On September 11, 2021 – 20 years since the unthinkable tragedy of 9/11 – the Greater Toronto Hockey League community remembers those lost and reflects on the day the world changed.
Don West, GTHL President:
When the second plane hit and it became obvious that this was a terrorist attack and not a horrible accident, I remember thinking immediately that my kids’ lives had just changed irreversibly. They would never see the world quite the same way again.
Scott Oakman, GTHL Executive Director and Chief Operating Officer:
I can remember exactly where I was on highway 404 when I first heard the news. The horror of the attack didn’t seem real until I arrived at the office and saw the video footage. It was quite clear in that moment that the world would never be the same.
Steve Allmen, Humber Valley Hockey Association:
I was making a presentation to a client at an advertising agency in downtown Toronto. We were in a 10th floor boardroom when just after nine someone came in and said a plane crashed in New York. A few minutes later they came rushing back and said a second plane had hit the World Trade Center and we all had to exit the building immediately… chaos in the building as elevators were not available.
Immediately after, I went to my office and watched the day unfold in our boardroom. By 2pm I was home with my wife and three young kids not fully grasping what had happened.

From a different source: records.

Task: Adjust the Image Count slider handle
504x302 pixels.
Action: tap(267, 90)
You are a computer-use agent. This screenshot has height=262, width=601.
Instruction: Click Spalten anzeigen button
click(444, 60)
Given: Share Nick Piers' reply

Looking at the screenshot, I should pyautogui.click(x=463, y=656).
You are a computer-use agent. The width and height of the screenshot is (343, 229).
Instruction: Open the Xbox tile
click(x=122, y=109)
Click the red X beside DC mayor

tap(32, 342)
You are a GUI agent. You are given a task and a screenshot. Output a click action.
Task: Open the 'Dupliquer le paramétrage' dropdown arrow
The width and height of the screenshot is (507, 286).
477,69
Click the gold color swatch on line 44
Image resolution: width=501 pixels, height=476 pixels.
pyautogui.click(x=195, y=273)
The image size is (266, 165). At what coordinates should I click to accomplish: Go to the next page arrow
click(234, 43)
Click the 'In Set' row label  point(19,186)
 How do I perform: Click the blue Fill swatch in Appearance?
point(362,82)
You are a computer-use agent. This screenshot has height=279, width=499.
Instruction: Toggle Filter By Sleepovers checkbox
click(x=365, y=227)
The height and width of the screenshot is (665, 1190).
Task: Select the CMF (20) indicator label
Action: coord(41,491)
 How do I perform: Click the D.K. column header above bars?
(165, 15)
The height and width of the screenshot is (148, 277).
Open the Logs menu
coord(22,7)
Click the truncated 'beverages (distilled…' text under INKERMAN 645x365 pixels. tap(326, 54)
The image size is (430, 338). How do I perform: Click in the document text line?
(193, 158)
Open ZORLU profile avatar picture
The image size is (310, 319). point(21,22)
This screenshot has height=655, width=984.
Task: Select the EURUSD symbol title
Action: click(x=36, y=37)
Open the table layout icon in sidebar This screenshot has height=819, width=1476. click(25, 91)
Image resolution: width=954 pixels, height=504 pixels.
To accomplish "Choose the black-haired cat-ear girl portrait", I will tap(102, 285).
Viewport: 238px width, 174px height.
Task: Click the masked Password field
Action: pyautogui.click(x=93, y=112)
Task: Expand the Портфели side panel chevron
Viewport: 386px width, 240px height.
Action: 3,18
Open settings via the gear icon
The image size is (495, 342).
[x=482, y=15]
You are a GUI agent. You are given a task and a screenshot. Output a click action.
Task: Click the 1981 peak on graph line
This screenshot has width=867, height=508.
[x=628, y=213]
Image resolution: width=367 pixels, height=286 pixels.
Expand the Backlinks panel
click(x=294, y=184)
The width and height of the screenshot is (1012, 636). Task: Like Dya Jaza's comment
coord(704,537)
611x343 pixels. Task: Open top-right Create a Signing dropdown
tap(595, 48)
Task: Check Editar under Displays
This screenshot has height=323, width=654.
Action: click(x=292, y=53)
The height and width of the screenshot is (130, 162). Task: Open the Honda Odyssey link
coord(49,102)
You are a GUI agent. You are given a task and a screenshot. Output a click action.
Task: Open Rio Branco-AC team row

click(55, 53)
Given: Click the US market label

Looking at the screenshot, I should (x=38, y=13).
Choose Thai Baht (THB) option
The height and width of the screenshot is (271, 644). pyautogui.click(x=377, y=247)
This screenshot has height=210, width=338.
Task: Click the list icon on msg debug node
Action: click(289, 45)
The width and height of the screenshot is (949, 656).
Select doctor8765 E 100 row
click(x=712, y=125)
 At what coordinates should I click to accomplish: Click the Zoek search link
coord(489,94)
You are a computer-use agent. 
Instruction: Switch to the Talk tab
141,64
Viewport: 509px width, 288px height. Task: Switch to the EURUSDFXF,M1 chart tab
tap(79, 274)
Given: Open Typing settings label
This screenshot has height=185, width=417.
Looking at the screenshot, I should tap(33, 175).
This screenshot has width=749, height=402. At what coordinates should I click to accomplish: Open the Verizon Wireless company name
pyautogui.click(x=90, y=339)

The next day we found out a man one street over was missing. It was a horrible situation for all.
Carlo Colaiacovo, GTHL Alumni:
That day was actually the first day of my NHL training camp with the Leafs. I was in my hotel and woke up, turned the TV on and saw the second plane hit the building. I wasn’t sure what movie I was watching until I turned to every channel and saw that it was a real life event.
Obviously that news cancelled everything that day and the remainder of training camp. Hockey was the last thing anyone was thinking about as our world was under attack.
A couple days later I reported back to my OHL team to play out the rest of the season but having vivid memories of the attacks still on our minds and the hesitancy around traveling in planes with the unthinkable that just happened. Being in the US in Erie definitely made it more surreal because of the pride in the country.
We live on but we never forget.
Brian Webster, GTHL Director:
My son just started hockey and we were just getting involved. At the time of the attack, I was at work and one of our employees saw the event on the internet and brought it to my attention. It was surreal and as events unfolded when the second tower was hit, the reality and gravity of the situation became very real.
Carol Mallett, Willowdale Hockey Club:
Like everyone else I flicked on the TV… and then called my husband and we watched in horror as both towers eventually came down, the Pentagon and the remote field in Pennsylvania.
Our son was six at the time and [my husband and I] went to school together to collect him for lunch – he looked at us and asked what was wrong because we were both there. His teacher was telling parents to hold their children tight.
The night before 9/11 (9/10) was the last day of an Air Canada ticket sale and I’d secretly booked three tickets to New York for my husband’s 40th birthday which matched the Leafs playing the Rangers at MSG. NHL tickets were due to come on sale within a couple of days.
Neither of my guys knew the secret and I was wondering what on earth would happen and how I’d tell them that the big birthday surprise had just changed beyond belief.
We left YYZ for New York on December 4 – we saw the game on December 6 and stood right at Ground Zero with towering pieces of the building still smouldering.
Who knew that the whole world had changed, not just the birthday surprise. Heart wrenching still today.
Joe Kim, Ted Reeve Thunder:
I was doing groceries when I first heard what was going on in New York. After rushing home, I was glued to my TV for days watching all the sadness unfold. I will never forget that day.
I was a young journalist in Peterborough at the time and had to interview people about this horrible attack. I will never forget how sad everyone was that day.
Even though the attack was hundreds of kilometres away, I still remember feeling that the attack made the world feel so small.
Stephanie Hyde, GTHL Community Outreach and Development:
I remember I was in grade three at the time and all the teachers were called to the staff room for a meeting. We weren’t told anything. I went home for lunch that day and remember watching the planes crash into the towers over and over again during lunch. My dad worked in an office building in downtown Toronto and was sent home for the day. The day felt like time was standing still.
Patrick McAlear, GTHL League Officiating:
I was 11 years old and in my sixth grade class when the Principle got on the P.A. and announced that the first plane had hit the first tower, and then again once the second plane had hit the second tower. Our school actually went into lockdown which scared a lot of the students in my class. It didn’t feel real until I got home from school and saw the footage for myself. Truly a day that left a long lasting impression and one that I will never forget.